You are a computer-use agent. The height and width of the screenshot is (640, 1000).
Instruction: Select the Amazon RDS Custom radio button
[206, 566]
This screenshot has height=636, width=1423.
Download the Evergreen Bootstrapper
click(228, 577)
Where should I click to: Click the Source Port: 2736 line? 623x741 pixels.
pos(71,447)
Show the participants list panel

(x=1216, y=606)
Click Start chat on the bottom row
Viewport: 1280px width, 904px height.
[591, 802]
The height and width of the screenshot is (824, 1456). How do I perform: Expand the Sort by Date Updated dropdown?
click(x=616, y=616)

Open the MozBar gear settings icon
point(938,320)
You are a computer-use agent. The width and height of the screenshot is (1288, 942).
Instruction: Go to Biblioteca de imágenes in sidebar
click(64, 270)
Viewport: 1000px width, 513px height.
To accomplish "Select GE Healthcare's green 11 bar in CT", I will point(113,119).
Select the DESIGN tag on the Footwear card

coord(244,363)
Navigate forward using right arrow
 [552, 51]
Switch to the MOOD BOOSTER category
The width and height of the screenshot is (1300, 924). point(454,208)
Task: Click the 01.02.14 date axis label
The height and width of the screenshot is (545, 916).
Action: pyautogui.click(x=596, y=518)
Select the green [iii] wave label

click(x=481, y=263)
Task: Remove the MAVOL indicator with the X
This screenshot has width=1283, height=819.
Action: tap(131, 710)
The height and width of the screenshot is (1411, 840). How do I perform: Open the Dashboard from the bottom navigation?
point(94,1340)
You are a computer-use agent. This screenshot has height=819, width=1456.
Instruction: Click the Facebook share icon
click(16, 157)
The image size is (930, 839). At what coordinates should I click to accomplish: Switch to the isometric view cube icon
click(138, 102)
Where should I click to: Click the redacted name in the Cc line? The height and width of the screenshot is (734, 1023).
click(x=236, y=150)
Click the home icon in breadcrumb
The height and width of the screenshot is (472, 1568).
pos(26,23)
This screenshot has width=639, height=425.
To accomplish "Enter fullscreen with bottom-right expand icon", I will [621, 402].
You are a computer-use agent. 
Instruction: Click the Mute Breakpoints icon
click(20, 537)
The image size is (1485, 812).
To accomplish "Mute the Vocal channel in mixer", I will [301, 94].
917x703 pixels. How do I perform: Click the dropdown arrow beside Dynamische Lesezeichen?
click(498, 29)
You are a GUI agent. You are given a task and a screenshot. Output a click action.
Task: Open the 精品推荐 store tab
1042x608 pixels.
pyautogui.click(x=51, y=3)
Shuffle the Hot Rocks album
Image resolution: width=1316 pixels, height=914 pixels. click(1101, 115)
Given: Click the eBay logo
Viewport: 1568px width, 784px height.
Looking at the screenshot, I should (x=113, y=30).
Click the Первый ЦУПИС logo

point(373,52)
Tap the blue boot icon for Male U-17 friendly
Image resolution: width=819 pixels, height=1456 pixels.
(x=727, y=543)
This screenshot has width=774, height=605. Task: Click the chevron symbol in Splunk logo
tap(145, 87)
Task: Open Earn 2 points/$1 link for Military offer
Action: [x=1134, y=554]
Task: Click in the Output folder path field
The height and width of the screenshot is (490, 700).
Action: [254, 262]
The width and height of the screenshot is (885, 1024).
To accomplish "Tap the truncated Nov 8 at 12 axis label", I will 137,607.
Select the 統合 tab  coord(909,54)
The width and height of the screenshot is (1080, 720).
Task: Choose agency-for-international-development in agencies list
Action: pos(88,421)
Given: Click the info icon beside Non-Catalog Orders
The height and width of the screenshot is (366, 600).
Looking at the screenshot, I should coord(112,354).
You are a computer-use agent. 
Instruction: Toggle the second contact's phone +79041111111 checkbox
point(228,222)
·····
§ EXERCISE OBJECTIVE
If a line in the listing contains the string "with", copy it.

§ EXERCISE SOLUTION
Task: Remove the MAVOL indicator with the X
To accomplish "Enter fullscreen with bottom-right expand icon", I will [621, 402].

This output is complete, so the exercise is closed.